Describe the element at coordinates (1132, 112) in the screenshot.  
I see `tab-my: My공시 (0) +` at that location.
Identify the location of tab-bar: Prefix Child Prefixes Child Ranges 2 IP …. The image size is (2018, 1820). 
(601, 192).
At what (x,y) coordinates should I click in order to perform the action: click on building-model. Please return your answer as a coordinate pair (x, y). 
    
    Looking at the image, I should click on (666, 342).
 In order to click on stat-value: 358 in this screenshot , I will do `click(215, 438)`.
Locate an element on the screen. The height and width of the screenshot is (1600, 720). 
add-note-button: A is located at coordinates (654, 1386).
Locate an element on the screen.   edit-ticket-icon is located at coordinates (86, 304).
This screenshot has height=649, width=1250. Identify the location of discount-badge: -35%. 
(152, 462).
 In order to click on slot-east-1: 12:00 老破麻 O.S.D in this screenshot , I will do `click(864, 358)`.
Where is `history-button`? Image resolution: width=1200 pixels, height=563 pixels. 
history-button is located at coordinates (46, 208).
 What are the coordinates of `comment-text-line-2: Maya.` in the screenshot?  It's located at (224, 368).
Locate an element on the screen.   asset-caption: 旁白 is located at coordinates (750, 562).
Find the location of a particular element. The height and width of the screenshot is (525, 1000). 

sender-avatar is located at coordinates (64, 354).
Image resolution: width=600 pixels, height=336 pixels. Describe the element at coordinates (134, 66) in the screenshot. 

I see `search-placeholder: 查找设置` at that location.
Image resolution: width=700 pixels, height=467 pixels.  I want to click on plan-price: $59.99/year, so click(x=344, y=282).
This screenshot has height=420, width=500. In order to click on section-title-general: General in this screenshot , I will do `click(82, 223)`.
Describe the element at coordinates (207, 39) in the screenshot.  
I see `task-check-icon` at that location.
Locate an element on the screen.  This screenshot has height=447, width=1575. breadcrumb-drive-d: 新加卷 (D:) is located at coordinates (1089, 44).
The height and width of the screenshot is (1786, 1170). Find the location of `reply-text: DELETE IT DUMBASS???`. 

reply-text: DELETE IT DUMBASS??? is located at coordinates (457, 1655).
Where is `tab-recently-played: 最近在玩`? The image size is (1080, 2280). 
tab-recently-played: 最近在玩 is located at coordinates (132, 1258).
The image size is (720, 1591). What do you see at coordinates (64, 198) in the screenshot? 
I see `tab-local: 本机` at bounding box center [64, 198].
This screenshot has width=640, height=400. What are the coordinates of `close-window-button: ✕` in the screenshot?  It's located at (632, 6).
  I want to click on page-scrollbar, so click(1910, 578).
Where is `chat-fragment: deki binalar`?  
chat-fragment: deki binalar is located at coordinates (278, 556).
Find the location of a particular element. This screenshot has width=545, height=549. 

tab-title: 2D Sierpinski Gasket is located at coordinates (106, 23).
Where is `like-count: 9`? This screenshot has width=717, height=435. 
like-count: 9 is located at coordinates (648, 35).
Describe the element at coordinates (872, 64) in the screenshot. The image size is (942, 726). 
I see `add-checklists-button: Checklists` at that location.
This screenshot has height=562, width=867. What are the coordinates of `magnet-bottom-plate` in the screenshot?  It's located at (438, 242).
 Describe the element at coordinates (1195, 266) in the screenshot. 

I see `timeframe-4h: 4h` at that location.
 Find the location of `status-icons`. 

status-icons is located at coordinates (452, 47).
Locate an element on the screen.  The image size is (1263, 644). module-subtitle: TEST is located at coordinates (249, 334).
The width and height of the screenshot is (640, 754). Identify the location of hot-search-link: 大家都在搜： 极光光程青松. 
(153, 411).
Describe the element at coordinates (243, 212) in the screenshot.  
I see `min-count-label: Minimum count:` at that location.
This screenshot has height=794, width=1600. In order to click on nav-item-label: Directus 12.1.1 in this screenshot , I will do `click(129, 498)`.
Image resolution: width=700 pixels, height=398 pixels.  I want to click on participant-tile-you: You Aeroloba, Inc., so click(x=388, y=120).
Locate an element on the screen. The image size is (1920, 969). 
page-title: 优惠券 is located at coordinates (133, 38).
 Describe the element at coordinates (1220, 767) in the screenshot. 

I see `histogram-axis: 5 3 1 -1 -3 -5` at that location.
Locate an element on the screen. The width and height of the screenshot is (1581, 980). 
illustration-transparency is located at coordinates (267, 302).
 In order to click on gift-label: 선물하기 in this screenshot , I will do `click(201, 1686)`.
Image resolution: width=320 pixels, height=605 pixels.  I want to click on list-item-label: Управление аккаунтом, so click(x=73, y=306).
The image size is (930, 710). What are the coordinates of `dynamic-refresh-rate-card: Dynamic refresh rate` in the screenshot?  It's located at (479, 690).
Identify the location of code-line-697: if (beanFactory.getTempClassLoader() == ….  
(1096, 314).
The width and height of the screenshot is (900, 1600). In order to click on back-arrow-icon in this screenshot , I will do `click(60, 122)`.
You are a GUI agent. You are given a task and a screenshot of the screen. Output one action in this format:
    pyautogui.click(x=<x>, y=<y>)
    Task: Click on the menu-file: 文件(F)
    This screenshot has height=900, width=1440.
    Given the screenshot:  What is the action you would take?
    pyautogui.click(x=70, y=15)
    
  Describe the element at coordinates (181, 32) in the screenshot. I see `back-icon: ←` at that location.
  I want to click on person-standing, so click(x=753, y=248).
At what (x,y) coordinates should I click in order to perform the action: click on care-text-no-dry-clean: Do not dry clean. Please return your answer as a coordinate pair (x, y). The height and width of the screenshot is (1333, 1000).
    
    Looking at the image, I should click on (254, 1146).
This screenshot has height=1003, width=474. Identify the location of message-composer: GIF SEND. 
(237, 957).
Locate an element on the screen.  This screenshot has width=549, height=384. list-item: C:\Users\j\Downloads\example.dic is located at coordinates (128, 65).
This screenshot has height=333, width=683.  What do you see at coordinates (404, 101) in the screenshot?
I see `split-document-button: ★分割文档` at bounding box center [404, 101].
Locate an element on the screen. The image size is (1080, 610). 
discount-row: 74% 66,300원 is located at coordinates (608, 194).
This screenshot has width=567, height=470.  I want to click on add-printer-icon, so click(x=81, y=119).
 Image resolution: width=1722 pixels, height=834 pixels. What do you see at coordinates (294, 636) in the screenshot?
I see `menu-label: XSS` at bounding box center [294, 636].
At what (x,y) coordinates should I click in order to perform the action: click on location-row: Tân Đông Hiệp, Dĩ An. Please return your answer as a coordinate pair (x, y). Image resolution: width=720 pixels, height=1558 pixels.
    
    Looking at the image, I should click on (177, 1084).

- - - -

◆ Written task
Copy every one of the entries above verbatim, character for character, keeping the original line breaks and spacing.

◆ Result of the exercise
Describe the element at coordinates (1132, 112) in the screenshot.  
I see `tab-my: My공시 (0) +` at that location.
Identify the location of tab-bar: Prefix Child Prefixes Child Ranges 2 IP …. The image size is (2018, 1820). 
(601, 192).
At what (x,y) coordinates should I click in order to perform the action: click on building-model. Please return your answer as a coordinate pair (x, y). 
    
    Looking at the image, I should click on (666, 342).
 In order to click on stat-value: 358 in this screenshot , I will do `click(215, 438)`.
Locate an element on the screen. The height and width of the screenshot is (1600, 720). 
add-note-button: A is located at coordinates (654, 1386).
Locate an element on the screen.   edit-ticket-icon is located at coordinates (86, 304).
This screenshot has height=649, width=1250. Identify the location of discount-badge: -35%. 
(152, 462).
 In order to click on slot-east-1: 12:00 老破麻 O.S.D in this screenshot , I will do `click(864, 358)`.
Where is `history-button`? Image resolution: width=1200 pixels, height=563 pixels. 
history-button is located at coordinates (46, 208).
 What are the coordinates of `comment-text-line-2: Maya.` in the screenshot?  It's located at (224, 368).
Locate an element on the screen.   asset-caption: 旁白 is located at coordinates (750, 562).
Find the location of a particular element. The height and width of the screenshot is (525, 1000). 

sender-avatar is located at coordinates (64, 354).
Image resolution: width=600 pixels, height=336 pixels. Describe the element at coordinates (134, 66) in the screenshot. 

I see `search-placeholder: 查找设置` at that location.
Image resolution: width=700 pixels, height=467 pixels.  I want to click on plan-price: $59.99/year, so click(x=344, y=282).
This screenshot has height=420, width=500. In order to click on section-title-general: General in this screenshot , I will do `click(82, 223)`.
Describe the element at coordinates (207, 39) in the screenshot.  
I see `task-check-icon` at that location.
Locate an element on the screen.  This screenshot has height=447, width=1575. breadcrumb-drive-d: 新加卷 (D:) is located at coordinates (1089, 44).
The height and width of the screenshot is (1786, 1170). Find the location of `reply-text: DELETE IT DUMBASS???`. 

reply-text: DELETE IT DUMBASS??? is located at coordinates (457, 1655).
Where is `tab-recently-played: 最近在玩`? The image size is (1080, 2280). 
tab-recently-played: 最近在玩 is located at coordinates (132, 1258).
The image size is (720, 1591). What do you see at coordinates (64, 198) in the screenshot? 
I see `tab-local: 本机` at bounding box center [64, 198].
This screenshot has width=640, height=400. What are the coordinates of `close-window-button: ✕` in the screenshot?  It's located at (632, 6).
  I want to click on page-scrollbar, so click(1910, 578).
Where is `chat-fragment: deki binalar`?  
chat-fragment: deki binalar is located at coordinates (278, 556).
Find the location of a particular element. This screenshot has width=545, height=549. 

tab-title: 2D Sierpinski Gasket is located at coordinates (106, 23).
Where is `like-count: 9`? This screenshot has width=717, height=435. 
like-count: 9 is located at coordinates (648, 35).
Describe the element at coordinates (872, 64) in the screenshot. The image size is (942, 726). 
I see `add-checklists-button: Checklists` at that location.
This screenshot has height=562, width=867. What are the coordinates of `magnet-bottom-plate` in the screenshot?  It's located at (438, 242).
 Describe the element at coordinates (1195, 266) in the screenshot. 

I see `timeframe-4h: 4h` at that location.
 Find the location of `status-icons`. 

status-icons is located at coordinates (452, 47).
Locate an element on the screen.  The image size is (1263, 644). module-subtitle: TEST is located at coordinates (249, 334).
The width and height of the screenshot is (640, 754). Identify the location of hot-search-link: 大家都在搜： 极光光程青松. 
(153, 411).
Describe the element at coordinates (243, 212) in the screenshot.  
I see `min-count-label: Minimum count:` at that location.
This screenshot has height=794, width=1600. In order to click on nav-item-label: Directus 12.1.1 in this screenshot , I will do `click(129, 498)`.
Image resolution: width=700 pixels, height=398 pixels.  I want to click on participant-tile-you: You Aeroloba, Inc., so click(x=388, y=120).
Locate an element on the screen. The image size is (1920, 969). 
page-title: 优惠券 is located at coordinates (133, 38).
 Describe the element at coordinates (1220, 767) in the screenshot. 

I see `histogram-axis: 5 3 1 -1 -3 -5` at that location.
Locate an element on the screen. The width and height of the screenshot is (1581, 980). 
illustration-transparency is located at coordinates (267, 302).
 In order to click on gift-label: 선물하기 in this screenshot , I will do `click(201, 1686)`.
Image resolution: width=320 pixels, height=605 pixels.  I want to click on list-item-label: Управление аккаунтом, so click(x=73, y=306).
The image size is (930, 710). What are the coordinates of `dynamic-refresh-rate-card: Dynamic refresh rate` in the screenshot?  It's located at (479, 690).
Identify the location of code-line-697: if (beanFactory.getTempClassLoader() == ….  
(1096, 314).
The width and height of the screenshot is (900, 1600). In order to click on back-arrow-icon in this screenshot , I will do `click(60, 122)`.
You are a GUI agent. You are given a task and a screenshot of the screen. Output one action in this format:
    pyautogui.click(x=<x>, y=<y>)
    Task: Click on the menu-file: 文件(F)
    This screenshot has height=900, width=1440.
    Given the screenshot:  What is the action you would take?
    pyautogui.click(x=70, y=15)
    
  Describe the element at coordinates (181, 32) in the screenshot. I see `back-icon: ←` at that location.
  I want to click on person-standing, so click(x=753, y=248).
At what (x,y) coordinates should I click in order to perform the action: click on care-text-no-dry-clean: Do not dry clean. Please return your answer as a coordinate pair (x, y). The height and width of the screenshot is (1333, 1000).
    
    Looking at the image, I should click on (254, 1146).
This screenshot has height=1003, width=474. Identify the location of message-composer: GIF SEND. 
(237, 957).
Locate an element on the screen.  This screenshot has width=549, height=384. list-item: C:\Users\j\Downloads\example.dic is located at coordinates (128, 65).
This screenshot has height=333, width=683.  What do you see at coordinates (404, 101) in the screenshot?
I see `split-document-button: ★分割文档` at bounding box center [404, 101].
Locate an element on the screen. The image size is (1080, 610). 
discount-row: 74% 66,300원 is located at coordinates (608, 194).
This screenshot has width=567, height=470.  I want to click on add-printer-icon, so click(x=81, y=119).
 Image resolution: width=1722 pixels, height=834 pixels. What do you see at coordinates (294, 636) in the screenshot?
I see `menu-label: XSS` at bounding box center [294, 636].
At what (x,y) coordinates should I click in order to perform the action: click on location-row: Tân Đông Hiệp, Dĩ An. Please return your answer as a coordinate pair (x, y). Image resolution: width=720 pixels, height=1558 pixels.
    
    Looking at the image, I should click on (177, 1084).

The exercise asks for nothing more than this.